» **Problem to work on**: Report back every line from the entries below in which the word "computer" occurs.

::: Source information :::

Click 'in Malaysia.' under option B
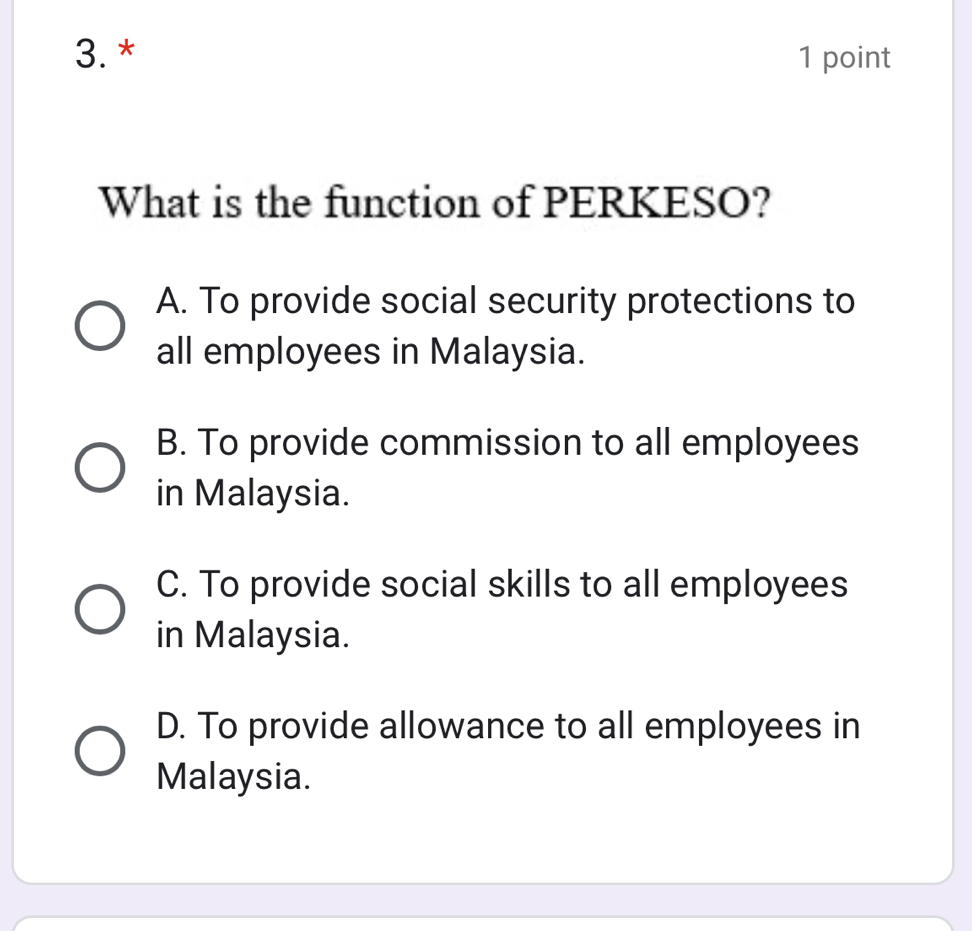[x=254, y=493]
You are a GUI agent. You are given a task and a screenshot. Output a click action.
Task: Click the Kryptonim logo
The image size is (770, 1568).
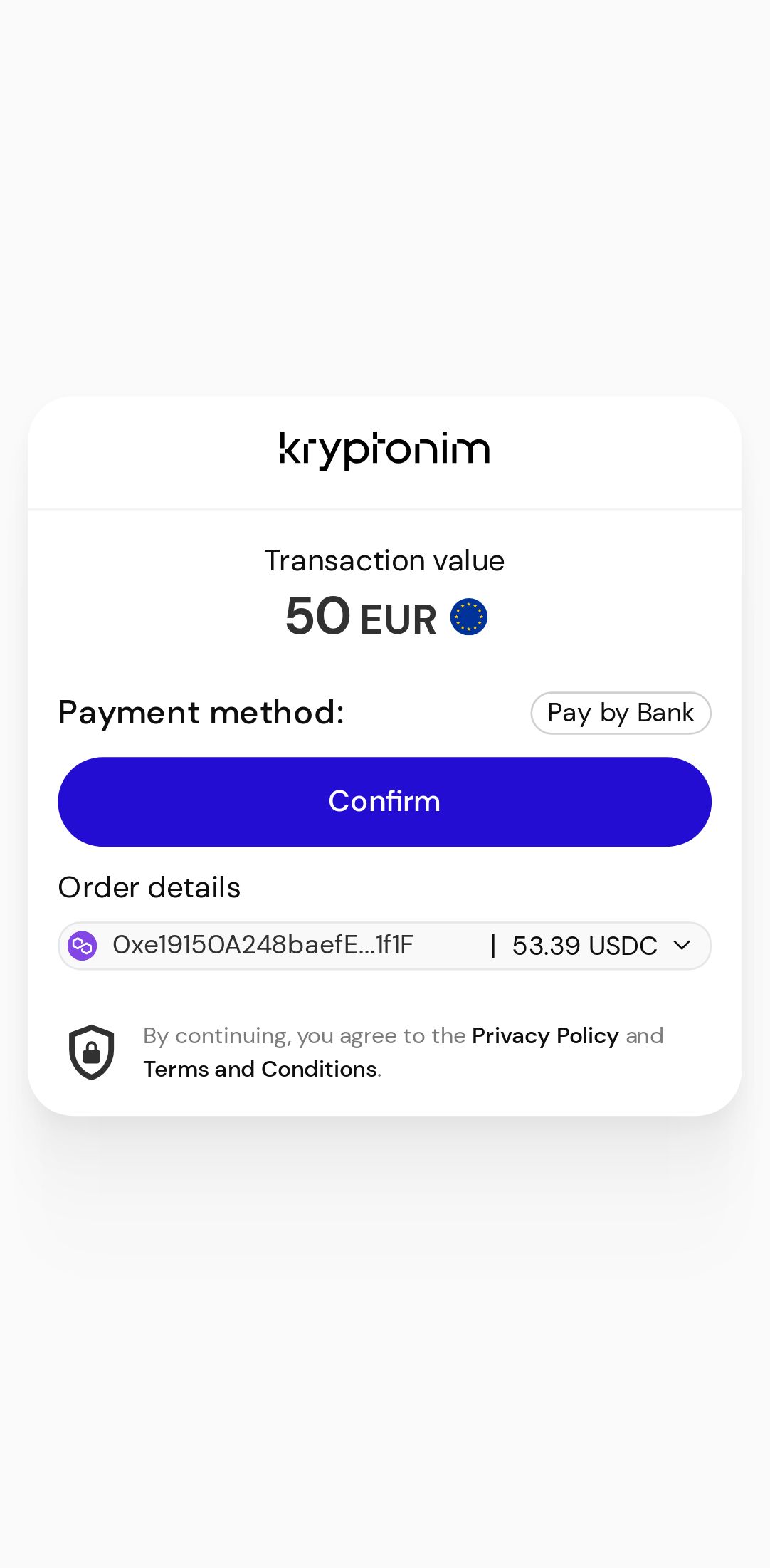(x=384, y=451)

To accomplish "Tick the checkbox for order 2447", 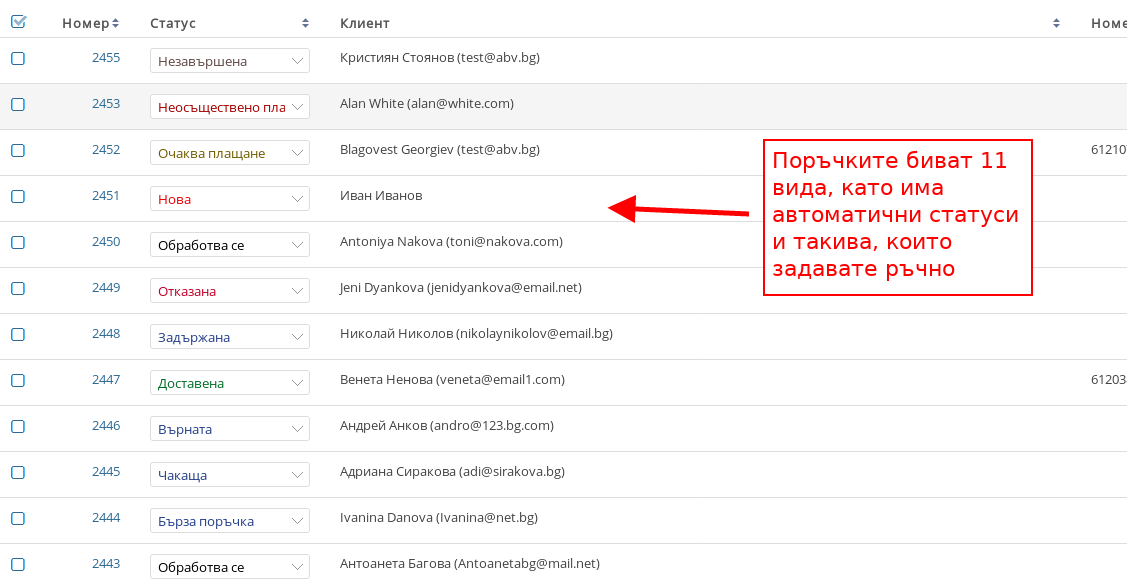I will 18,380.
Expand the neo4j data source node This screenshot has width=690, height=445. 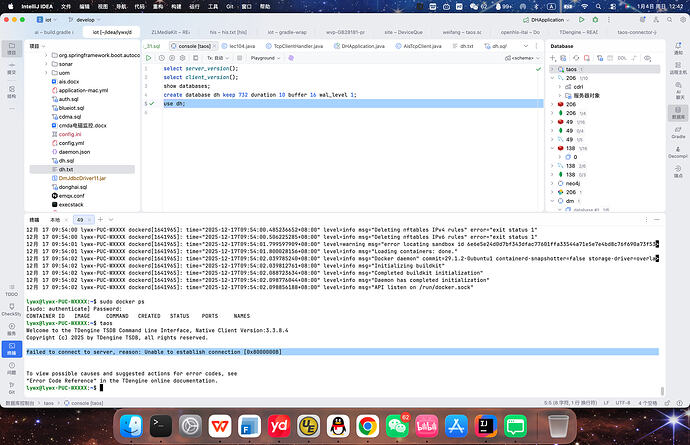554,184
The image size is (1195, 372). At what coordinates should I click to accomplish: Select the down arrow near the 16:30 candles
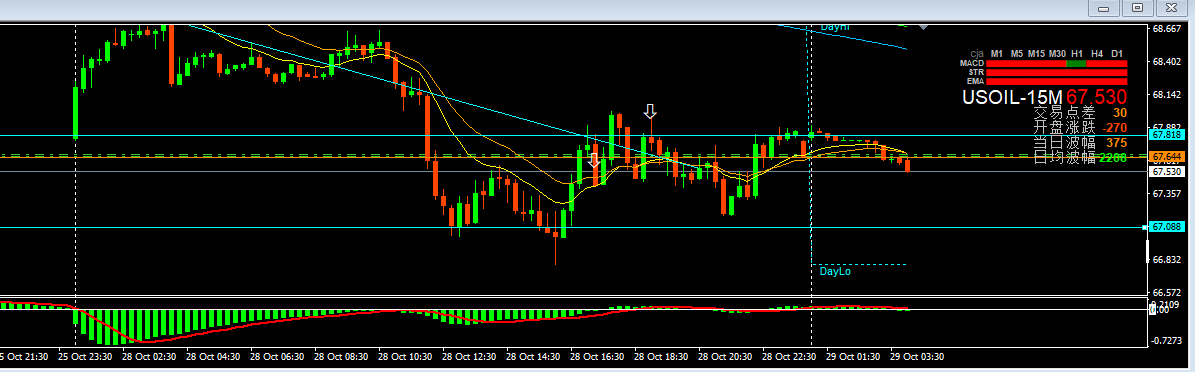[593, 159]
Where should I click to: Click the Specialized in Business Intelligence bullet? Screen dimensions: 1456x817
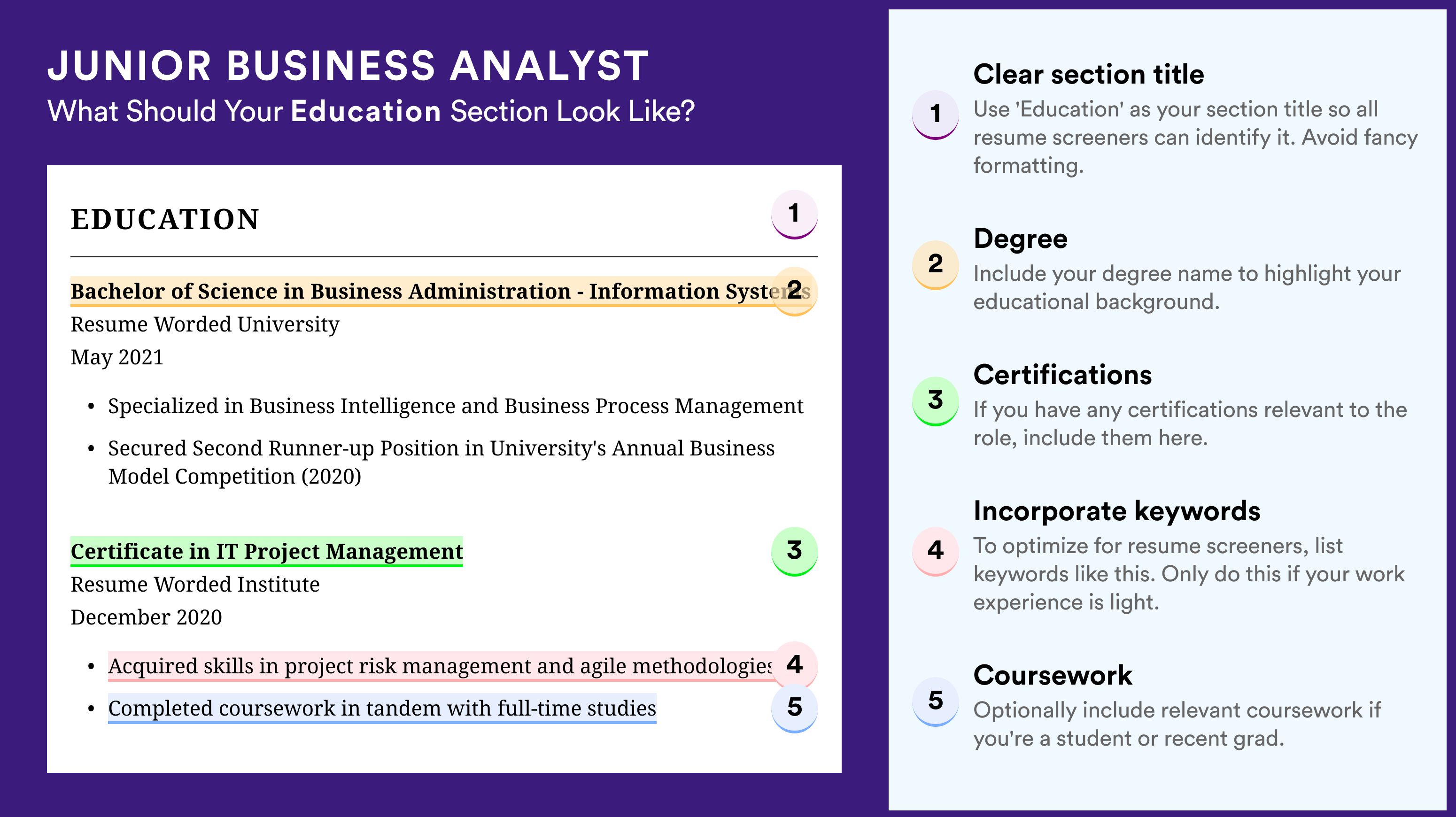tap(456, 406)
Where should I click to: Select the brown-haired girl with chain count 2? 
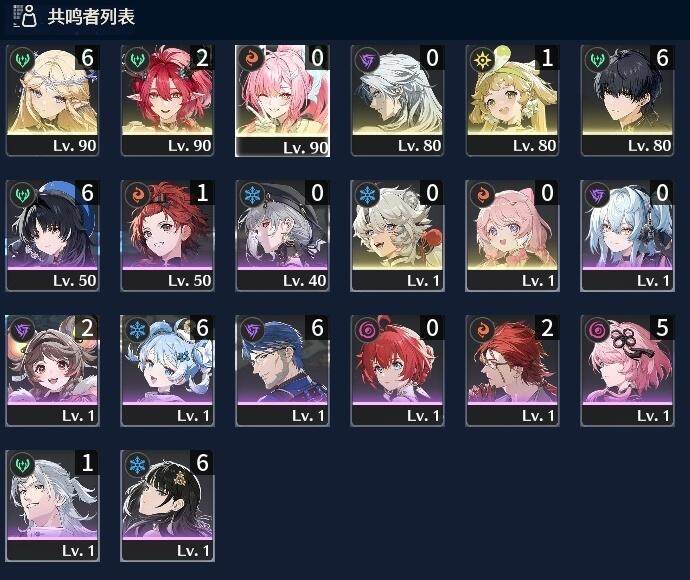pos(52,371)
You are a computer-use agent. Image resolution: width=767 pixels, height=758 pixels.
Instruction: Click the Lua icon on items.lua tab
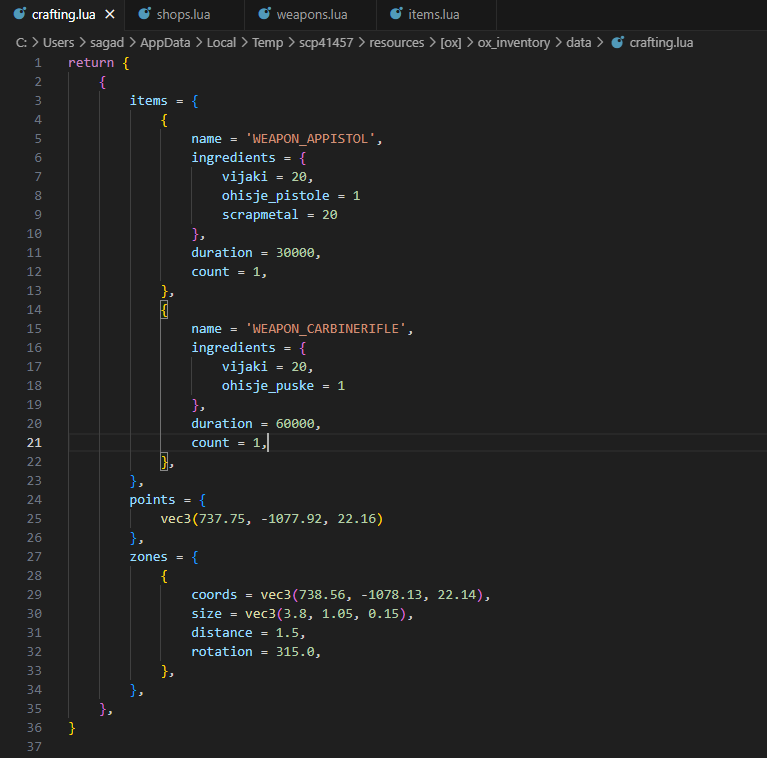tap(397, 14)
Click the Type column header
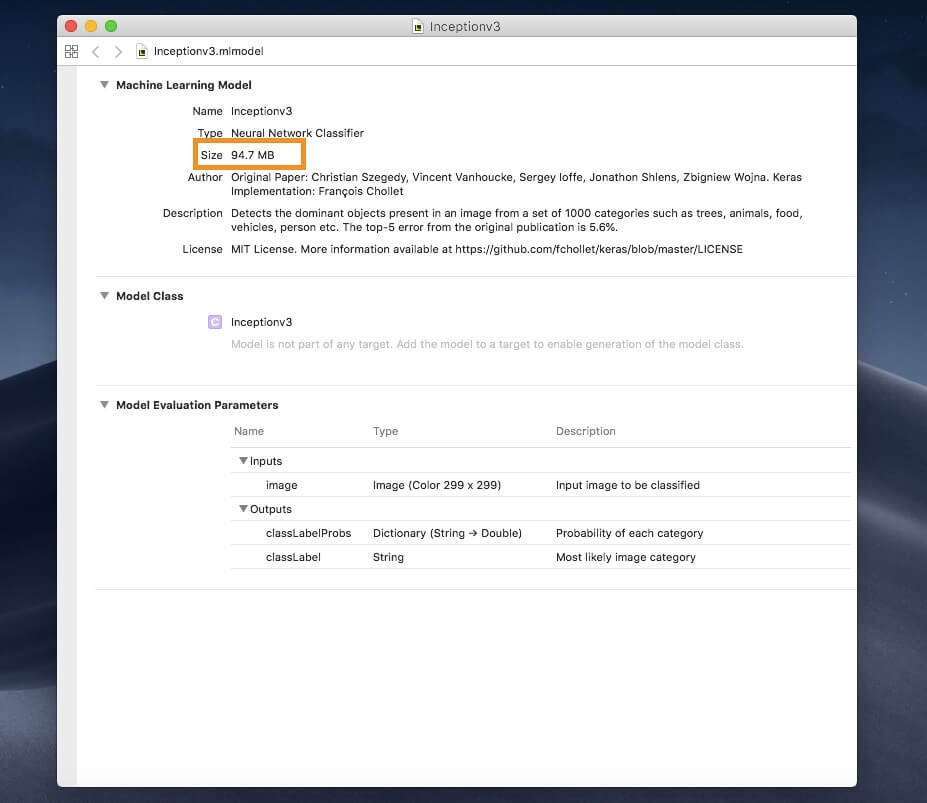Image resolution: width=927 pixels, height=803 pixels. 385,431
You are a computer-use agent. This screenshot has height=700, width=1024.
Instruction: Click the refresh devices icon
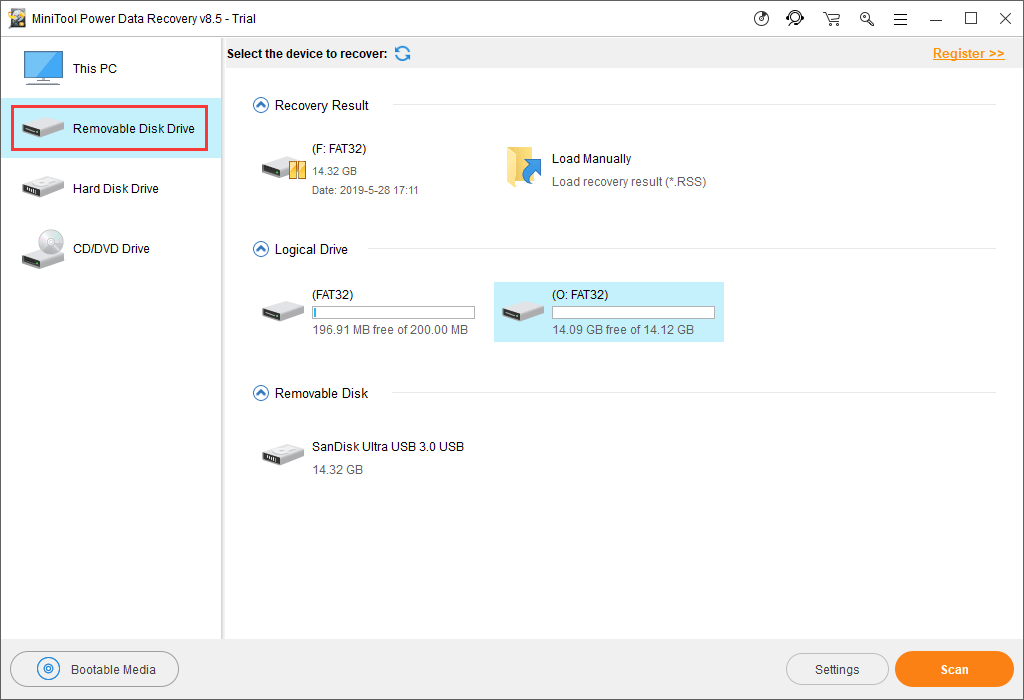402,53
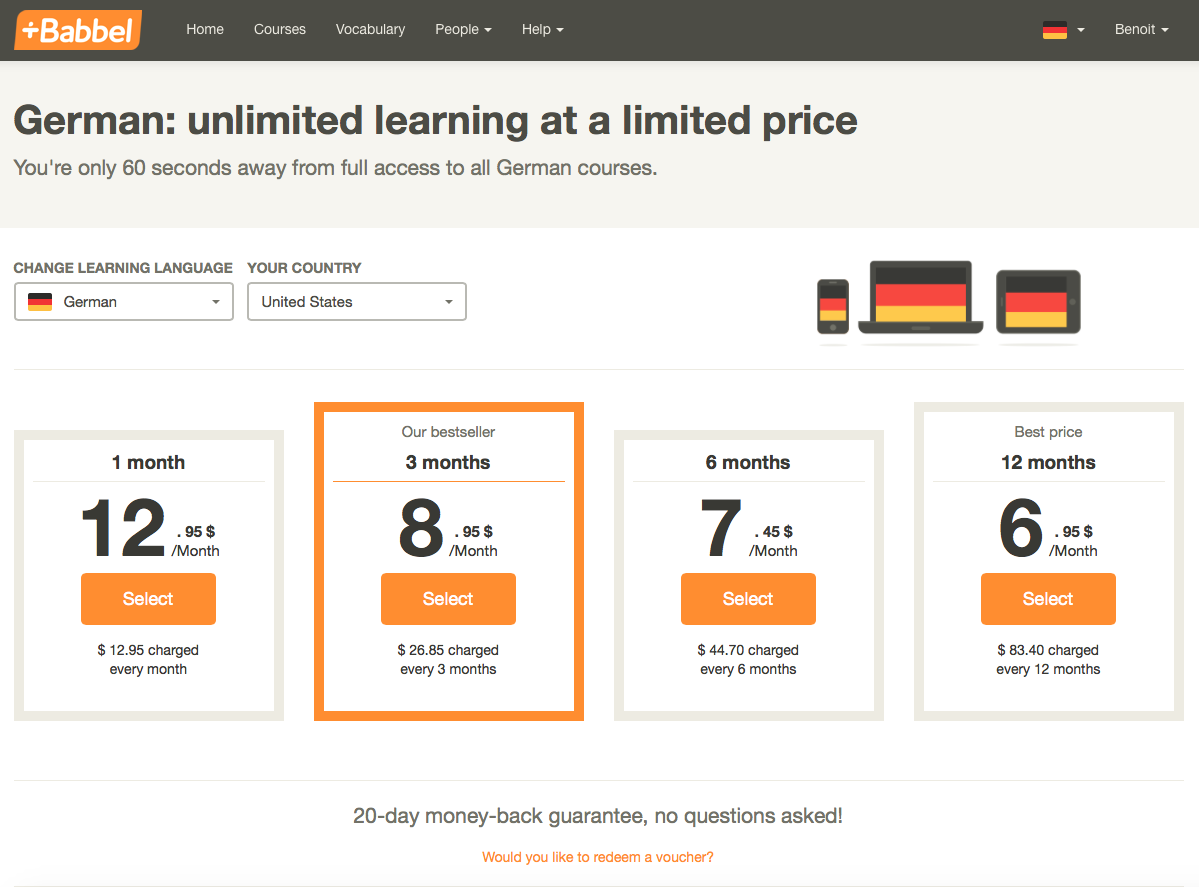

:::

» **Solution to this task**:
You are a computer-use agent. Image resolution: width=767 pixels, height=758 pixels.
You are a computer-use agent. This screenshot has height=700, width=1024.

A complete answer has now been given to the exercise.